### SELECTED TEXT
===============
My heart goes out to the families of the victims of the Germanwings airplane crash that the pilot Andreas Lubtiz allegedly intentionally crashed after having psychiatric problems.
It greatly upsets me that this happened and I’m conflicted about using this news account to speak out to tell my story of how getting the right treatment right away results in a better outcome.
The news accounts claim the pilot had ripped up a medical note that barred him from flying that day. He was also thought to have eyesight problems along with possibly depression. Is it possible he had depression with psychotic features? Or a depression so severe he wanted to take his own life and that of others?
The investigators are diligently researching the options for why this horrific plane crash happened. They won’t rule anything out or settle on one of the options until they have exhausted the investigation.
A woman I consulted told me I could write about how I’ve been in remission from schizophrenia for over 22 years. How I’ve taken my medication every day as prescribed for over 22 years now. How I’ve been a public service librarian for going on 15 years.
As it stands, the intentional crash stigmatizes all over again individuals diagnosed with mental illnesses.
Yet one thing stands out that I can tell you and I will tell anyone when it comes to mental illness: taking a “wait-and-see” approach to see if the symptoms get worse is not the solution. Too often, doctors fear or simply refuse giving a diagnosis early in treatment and they don’t prescribe any kind of treatment at all: the wait-and-see if it gets worse tactic.
Only: by the time a person does get treatment it’s often too late to halt the symptoms and the person will remain symptomatic the rest of their lives.
What I just wrote in the above sentence is a contention I’m willing to state now and in the future over and over again: that early intervention results in a better outcome. That early intervention halts a person from revolving in and out hospitals for years and years like happens to a lot of people that don’t get the right treatment right away.
I met a person who delayed seeking help for a non-psychiatric medical condition until it was too late and the person’s condition had worsened. It’s not ever a good idea to delay treatment.
The list goes on and on of individuals diagnosed with schizophrenia, who didn’t get help until years after their symptoms first occurred, who continue to have major ongoing episodes.
Psychiatrists, in delaying treatment, are complicit in fostering disability.
I’ll end here on this note:
Take your medication if you need it to be well. You don’t have to be ashamed if you have a mental illness.
And that the Germanwings pilot is the exception not the rule.
More often that not individuals diagnosed with psychiatric conditions hide in plain sight.
We’re librarians, social workers, executive directors, CEOs and other citizens whose illnesses are kept in check because we’re getting the right treatment and we’re getting effective treatment.
===============
### DATA LISTING
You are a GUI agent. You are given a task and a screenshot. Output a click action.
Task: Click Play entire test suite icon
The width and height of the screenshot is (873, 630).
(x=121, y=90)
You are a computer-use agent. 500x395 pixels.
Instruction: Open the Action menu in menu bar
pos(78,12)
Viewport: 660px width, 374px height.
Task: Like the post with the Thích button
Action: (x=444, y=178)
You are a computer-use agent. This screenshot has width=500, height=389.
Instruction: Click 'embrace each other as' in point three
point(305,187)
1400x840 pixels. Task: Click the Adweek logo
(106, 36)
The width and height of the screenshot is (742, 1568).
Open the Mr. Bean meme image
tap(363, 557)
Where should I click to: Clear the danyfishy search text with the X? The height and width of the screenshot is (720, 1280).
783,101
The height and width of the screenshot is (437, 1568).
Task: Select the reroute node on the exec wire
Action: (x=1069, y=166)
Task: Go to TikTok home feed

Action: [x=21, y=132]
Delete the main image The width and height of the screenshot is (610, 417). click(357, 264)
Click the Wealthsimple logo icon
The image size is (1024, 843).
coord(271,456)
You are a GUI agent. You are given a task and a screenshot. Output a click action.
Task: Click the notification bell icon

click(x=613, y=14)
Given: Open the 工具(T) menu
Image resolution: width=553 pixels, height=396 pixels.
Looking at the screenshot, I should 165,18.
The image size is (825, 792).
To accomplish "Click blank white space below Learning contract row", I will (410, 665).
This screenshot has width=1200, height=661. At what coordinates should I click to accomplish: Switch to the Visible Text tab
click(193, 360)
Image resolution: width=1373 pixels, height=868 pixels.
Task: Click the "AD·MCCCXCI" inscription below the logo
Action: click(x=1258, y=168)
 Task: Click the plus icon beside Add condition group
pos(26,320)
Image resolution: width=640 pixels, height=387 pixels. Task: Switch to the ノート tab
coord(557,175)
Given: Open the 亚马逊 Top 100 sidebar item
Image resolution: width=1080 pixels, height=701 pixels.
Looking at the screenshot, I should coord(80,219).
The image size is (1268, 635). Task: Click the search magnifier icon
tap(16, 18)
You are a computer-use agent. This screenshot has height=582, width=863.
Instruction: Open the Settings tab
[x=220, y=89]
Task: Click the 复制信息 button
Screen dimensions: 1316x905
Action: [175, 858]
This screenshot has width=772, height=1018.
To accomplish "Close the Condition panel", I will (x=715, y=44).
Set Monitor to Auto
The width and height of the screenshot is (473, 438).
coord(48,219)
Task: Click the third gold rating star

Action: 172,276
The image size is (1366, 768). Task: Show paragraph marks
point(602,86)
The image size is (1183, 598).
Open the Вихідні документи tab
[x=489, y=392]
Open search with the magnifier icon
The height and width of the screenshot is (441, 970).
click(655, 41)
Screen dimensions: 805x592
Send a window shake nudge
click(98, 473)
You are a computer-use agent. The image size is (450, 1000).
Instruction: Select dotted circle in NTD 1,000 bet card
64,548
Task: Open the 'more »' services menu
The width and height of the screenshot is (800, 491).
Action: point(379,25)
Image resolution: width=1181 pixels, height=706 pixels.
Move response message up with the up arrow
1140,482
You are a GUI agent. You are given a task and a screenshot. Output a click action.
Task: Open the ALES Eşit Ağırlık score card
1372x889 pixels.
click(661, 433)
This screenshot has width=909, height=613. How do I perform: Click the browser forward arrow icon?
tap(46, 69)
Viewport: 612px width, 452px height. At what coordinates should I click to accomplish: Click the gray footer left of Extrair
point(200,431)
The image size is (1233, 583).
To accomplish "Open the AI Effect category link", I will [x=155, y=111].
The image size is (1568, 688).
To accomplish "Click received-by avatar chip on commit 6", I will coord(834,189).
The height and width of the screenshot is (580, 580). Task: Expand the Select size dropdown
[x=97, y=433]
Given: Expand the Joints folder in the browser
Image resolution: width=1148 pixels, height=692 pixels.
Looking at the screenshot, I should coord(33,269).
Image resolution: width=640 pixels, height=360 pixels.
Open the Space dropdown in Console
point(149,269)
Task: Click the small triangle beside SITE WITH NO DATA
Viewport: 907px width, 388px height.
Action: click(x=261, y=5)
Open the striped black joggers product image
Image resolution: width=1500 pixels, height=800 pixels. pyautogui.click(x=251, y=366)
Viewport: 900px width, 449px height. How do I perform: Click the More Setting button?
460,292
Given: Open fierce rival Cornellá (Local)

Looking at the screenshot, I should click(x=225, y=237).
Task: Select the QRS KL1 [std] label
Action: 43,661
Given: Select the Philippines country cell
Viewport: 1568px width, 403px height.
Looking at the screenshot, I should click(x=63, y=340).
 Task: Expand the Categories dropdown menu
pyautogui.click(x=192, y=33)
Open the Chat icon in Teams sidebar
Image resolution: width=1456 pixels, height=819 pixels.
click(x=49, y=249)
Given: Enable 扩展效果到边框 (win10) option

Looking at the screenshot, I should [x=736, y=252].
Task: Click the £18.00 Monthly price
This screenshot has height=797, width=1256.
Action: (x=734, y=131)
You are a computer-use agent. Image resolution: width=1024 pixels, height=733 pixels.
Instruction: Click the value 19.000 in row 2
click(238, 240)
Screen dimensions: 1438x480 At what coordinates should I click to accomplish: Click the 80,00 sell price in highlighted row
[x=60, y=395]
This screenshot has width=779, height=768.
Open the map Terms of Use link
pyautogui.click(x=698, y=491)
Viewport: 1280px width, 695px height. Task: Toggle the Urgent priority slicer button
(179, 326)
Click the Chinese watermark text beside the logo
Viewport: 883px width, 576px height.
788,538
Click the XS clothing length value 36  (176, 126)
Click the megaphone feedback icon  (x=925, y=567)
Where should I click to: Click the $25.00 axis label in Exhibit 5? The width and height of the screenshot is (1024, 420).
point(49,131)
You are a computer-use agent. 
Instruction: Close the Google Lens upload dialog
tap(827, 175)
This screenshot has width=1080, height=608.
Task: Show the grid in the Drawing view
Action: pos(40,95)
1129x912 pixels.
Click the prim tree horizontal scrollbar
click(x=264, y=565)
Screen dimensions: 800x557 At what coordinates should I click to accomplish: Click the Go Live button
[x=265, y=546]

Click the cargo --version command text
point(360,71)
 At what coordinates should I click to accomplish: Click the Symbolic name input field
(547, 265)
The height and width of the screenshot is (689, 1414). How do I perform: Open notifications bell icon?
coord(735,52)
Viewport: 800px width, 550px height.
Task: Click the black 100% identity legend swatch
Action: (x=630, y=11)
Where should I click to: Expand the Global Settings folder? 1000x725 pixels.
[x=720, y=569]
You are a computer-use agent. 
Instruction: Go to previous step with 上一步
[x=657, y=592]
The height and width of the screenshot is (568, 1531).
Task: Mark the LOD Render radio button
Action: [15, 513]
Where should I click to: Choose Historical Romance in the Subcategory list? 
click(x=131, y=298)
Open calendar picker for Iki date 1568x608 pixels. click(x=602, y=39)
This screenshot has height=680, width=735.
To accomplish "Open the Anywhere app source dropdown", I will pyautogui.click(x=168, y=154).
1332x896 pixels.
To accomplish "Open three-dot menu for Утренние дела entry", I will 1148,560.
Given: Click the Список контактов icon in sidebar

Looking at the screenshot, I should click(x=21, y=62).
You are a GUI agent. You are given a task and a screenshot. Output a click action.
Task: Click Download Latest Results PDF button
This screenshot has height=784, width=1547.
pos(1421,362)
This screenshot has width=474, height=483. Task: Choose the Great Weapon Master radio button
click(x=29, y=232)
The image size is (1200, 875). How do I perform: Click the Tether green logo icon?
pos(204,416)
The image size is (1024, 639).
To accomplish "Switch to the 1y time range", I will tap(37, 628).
===============
### REQUIRED ACTION 1
In the post about the Germanwings crash and mental illness, how long has the writer worked as a public service librarian?
### REQUIRED ACTION 2
From the post about the Germanwings crash and mental illness, repeat word for word the part that begins with "I’ll end here" and ends with "in plain sight.".

### ANSWER BOX 1
Going on 15 years.

### ANSWER BOX 2
I’ll end here on this note:
Take your medication if you need it to be well. You don’t have to be ashamed if you have a mental illness.
And that the Germanwings pilot is the exception not the rule.
More often that not individuals diagnosed with psychiatric conditions hide in plain sight.